Buker Moddhye Agun (lit. 'Fire in the chest') is a mystery thriller web series directed by Taneem Rahman Angshu, started streaming on the Bengali OTT platform Hoichoi on 2 March 2023. Based on Bangladesh, the series features Ziaul Faruq Apurba and Yash Rohan in the lead roles. It is the debut web series of Apurba.

==Premise==
Bangladesh's once popular film actor Arman Rahman committed suicide in 2002. Then in 2022, a video went viral online which made Arman remember the countrymen and demanded an investigation into Arman's death. Bangladesh Police assign SP Golam Mamun to investigate Arman's death. Coincidentally, Golam Mamun was a devoted fan of Arman Rahman.

==Cast and characters==
- Ziaul Faruq Apurba as ASP Golam Mamun
- Yash Rohan as Arman Rahman Joy
- Abu Hurayra Tanvir as Banna
- Toma Mirza as Sabina
- Shahnaz Sumi as Shabnam
- Tania Ahmed
- Tauquir Ahmed as Shafqat Reza
- Tariq Anam Khan as Khaled Shikder
- Gazi Rakayet
- Sushoma Sarkar
- Irin Afrose as Shefali

==Episodes==

| Series | Episodes |  | Originally released |  |
|---|---|---|---|---|
| 1 | 8 |  | 2 March 2023 |  |

===Series 1===

| No. overall | Episode | Directed by | Written by | Original release date |
|---|---|---|---|---|
| 1 | Phire Ashar Golpo | Taneem Rahman Angshu | Javed Khan Rumi | 2 March 2023 |
| 2 | Bondhu Naki Shatru | Taneem Rahman Angshu | Javed Khan Rumi | 2 March 2023 |
| 3 | Chena Jawkhon Ochena | Taneem Rahman Angshu | Javed Khan Rumi | 2 March 2023 |
| 4 | Sneher Chhalona | Taneem Rahman Angshu | Javed Khan Rumi | 2 March 2023 |
| 5 | Utthan-Poton | Taneem Rahman Angshu | Javed Khan Rumi | 2 March 2023 |
| 6 | Pranoyer Palabodol | Taneem Rahman Angshu | Javed Khan Rumi | 2 March 2023 |
| 7 | Potoner Prostuti | Taneem Rahman Angshu | Javed Khan Rumi | 2 March 2023 |
| 8 | Hotya Naki Atmyahotya | Taneem Rahman Angshu | Javed Khan Rumi | 2 March 2023 |

==Release and Controversies==
It was produced in 2022. On 19 January 2023, Hoichoi officially announced that the web series would be released that year.

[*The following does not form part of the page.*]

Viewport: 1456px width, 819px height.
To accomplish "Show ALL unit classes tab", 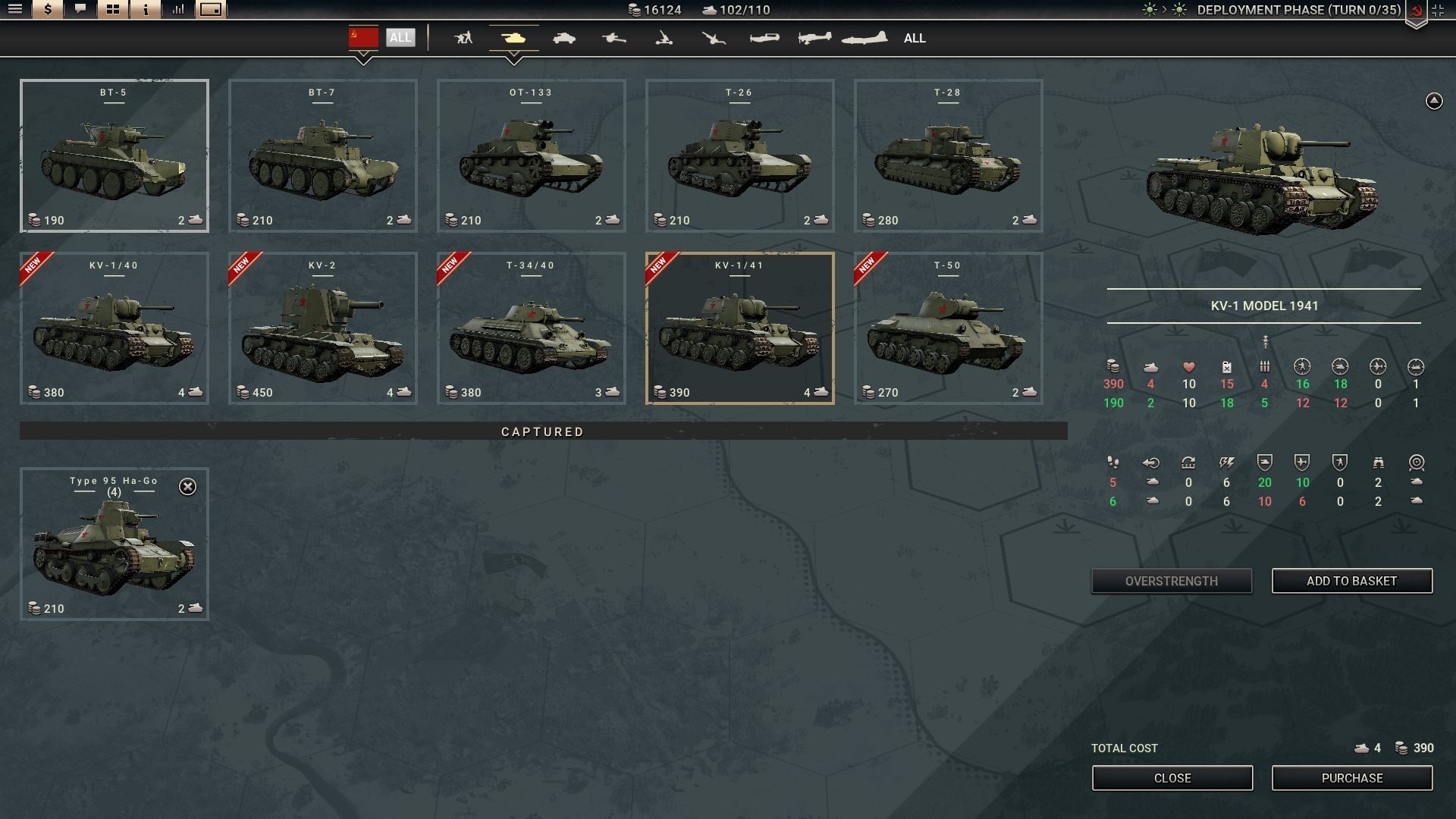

They scheduled the web series to release in February. It was said that its plot revolved around the mysterious death of a famous fictitious film male actor. Jugantar claimed in their report that the web series was produced on the death of Salman Shah. As proof, the report cites that it is named after the Salman Shah starrer film "Buker Bhitor Agun". Director Taneem Rahman Angshu said to Channel i that he wants to release it on the Valentine's Day. He also said that the web series he directed is not based on any true story. Maybe its story can be a little similar to the death of Salman Shah. In 5 February, Salman Shah's family sent a legal notice to the director as the web series was announced to be released amid the ongoing lawsuit over Salman Shah's death. According to Neela Chowdhury, mother of Salman Shah, Salman Shah's family has been dishonored through the web series. The web series was scheduled to release on 17 February, but the Bangladesh branch of Hoichoi postponed the release showing some pending production task. Then on 2 March, without any official announcement, Hoichoi made the web series available for viewing on their network. Its plot and misrepresentation of the Bangladesh Police have drawn criticism from several police officers on social media.

==Reception==
The web series received mixed response upon its release, but it received praise from the audience for Apurba's performance. Poorna Banerjee of The Times of India writes that Buker Moddhye Agun is entertaining to watch, but it could be a better show if it could overcome poor acting of actors, especially Yash Roshan. Hafiz Mollah of Newsbangla24.com wrote, "The eventful life of Hero Salman Shah, the surrounding conditions - everything is there. The hero's popularity, loneliness, wants; in general, a diary of his life is revealed through it." Wroted by Prothom Alo's survey as "Apurba won praise for playing the role of a police officer named Golam Mamun in 'Bukker Madh Agun'".

==Spin-off==
A 8 episode spin off series of Buker moddhey agun is released named Golam Mamun on Hoichoi on 13-06-2024 Thursday.